Much of our work to date has been exploratory. Part of that work has been technical: What can this technology actually do, and what are the most efficient ways to do it? The more interesting part of the work, though, is trying to understand how to apply these tools to academic questions. Can we use the technology to answer old questions or frame new ones? I have already taken a stab at this in a couple of articles co-authored with Michael Sperling on social network analysis (here and here) and another team has recently published an article that revisits an old question of Talmudic authorship using quantitative techniques (here).
Our first output is a tool that maps the similarity of word use in the tractates of both the Babylonian and the Palestinian Talmuds.
This is an experimental tool that uses machine learning techniques to show word similarities in the Babylonian and Jerusalem Talmuds. It will also allow you to compare how specific tractates use a word. It works by first mapping phrases (the length of which is determined by the “Window”) into a multidimensional matrix, then computing the distance between those occurrences, and finally sorting these occurrences into clusters based on the distances. The parameters are explained further in the menu. You can hover over the points on the visualization to see more data.
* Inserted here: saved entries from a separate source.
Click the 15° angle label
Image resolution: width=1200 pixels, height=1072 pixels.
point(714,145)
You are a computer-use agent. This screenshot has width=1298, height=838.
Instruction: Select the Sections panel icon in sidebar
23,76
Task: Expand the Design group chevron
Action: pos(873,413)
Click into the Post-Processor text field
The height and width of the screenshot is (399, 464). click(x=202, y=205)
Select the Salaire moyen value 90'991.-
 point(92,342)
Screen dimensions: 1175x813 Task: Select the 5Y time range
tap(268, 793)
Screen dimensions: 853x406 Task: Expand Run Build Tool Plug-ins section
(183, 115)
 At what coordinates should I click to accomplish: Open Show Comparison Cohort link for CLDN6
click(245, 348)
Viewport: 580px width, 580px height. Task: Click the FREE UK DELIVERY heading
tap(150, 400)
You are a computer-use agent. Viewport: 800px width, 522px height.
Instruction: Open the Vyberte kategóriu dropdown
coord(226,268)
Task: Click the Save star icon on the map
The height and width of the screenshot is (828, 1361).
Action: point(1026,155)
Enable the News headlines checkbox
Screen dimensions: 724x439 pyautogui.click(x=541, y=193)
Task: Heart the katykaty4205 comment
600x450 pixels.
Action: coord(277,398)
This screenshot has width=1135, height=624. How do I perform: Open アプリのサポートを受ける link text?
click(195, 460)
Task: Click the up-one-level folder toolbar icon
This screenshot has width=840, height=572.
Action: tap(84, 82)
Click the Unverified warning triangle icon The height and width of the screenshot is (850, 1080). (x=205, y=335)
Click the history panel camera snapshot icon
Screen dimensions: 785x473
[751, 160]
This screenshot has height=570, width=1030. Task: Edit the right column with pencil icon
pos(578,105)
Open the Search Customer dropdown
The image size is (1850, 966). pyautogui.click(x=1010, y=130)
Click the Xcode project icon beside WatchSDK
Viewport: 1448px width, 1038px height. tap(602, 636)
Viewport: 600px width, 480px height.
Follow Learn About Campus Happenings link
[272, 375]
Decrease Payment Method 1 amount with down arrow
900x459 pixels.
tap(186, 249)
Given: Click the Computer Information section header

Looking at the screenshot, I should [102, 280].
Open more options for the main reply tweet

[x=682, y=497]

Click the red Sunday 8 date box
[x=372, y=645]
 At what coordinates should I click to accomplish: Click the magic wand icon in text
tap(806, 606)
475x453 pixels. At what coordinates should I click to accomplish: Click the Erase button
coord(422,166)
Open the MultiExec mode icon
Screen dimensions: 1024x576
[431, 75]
A similarity score of under 0.7 generally indicates that there is a likelihood of differing usage of the same word. We suggest that you begin with a K-Means and Hierarchical Cluster of “2” for exploratory purposes and then adjust from there.
Note that this presently works only with exact strings and you must use the Hebrew Unicode alphabet. So, for example, אמר and שנאמר are treated as two separate words.
To start:
- Enter the word you want to analyze.
- Choose a window size.
- Select the source (Yerushalmi or Bavli) for the chosen tractate(s).
- Select the desired tractate(s) from the dropdown menu.
- Click “Compare”.
Please note that the comparison may take 3 to 15 minutes to process. Comparisons of words that appear more frequently in the text may take longer.
The development of this tool has been supported by Brown University and the Center for Digital Scholarship at the Brown University Library. The texts have been downloaded from Sefaria and further refined by Michael Sperling. The code for this application can be found here: GitHub Repository.
You can access the tool here.
Is it useful? Well, we’re not entirely sure yet and that is why we welcome your comments. We have run a few proof of concept experiments. For example, we have looked at the term mincha in the Babylonian Talmud Berakhot (where we expect it to refer more to the afternoon prayer) and in Zevachim (where we expect it to refer more frequently to the sacrifice) and we did indeed find a high degree of dissimilarity as illustrated in the plot below:

On the other hand, we sometimes have found divergences that are harder to explain.
We encourage you to explore the tool and send feedback! We are currently working on expanding the tool to include stems and lemmas. At the same time, we’re exploring different applications that identify loanwords, locate texts by topic, and that map the citation network of academic Jewish studies. Updates as we have them.
Note that this is a different team than the one I blogged about previously (here) that is working on ancient inscriptions.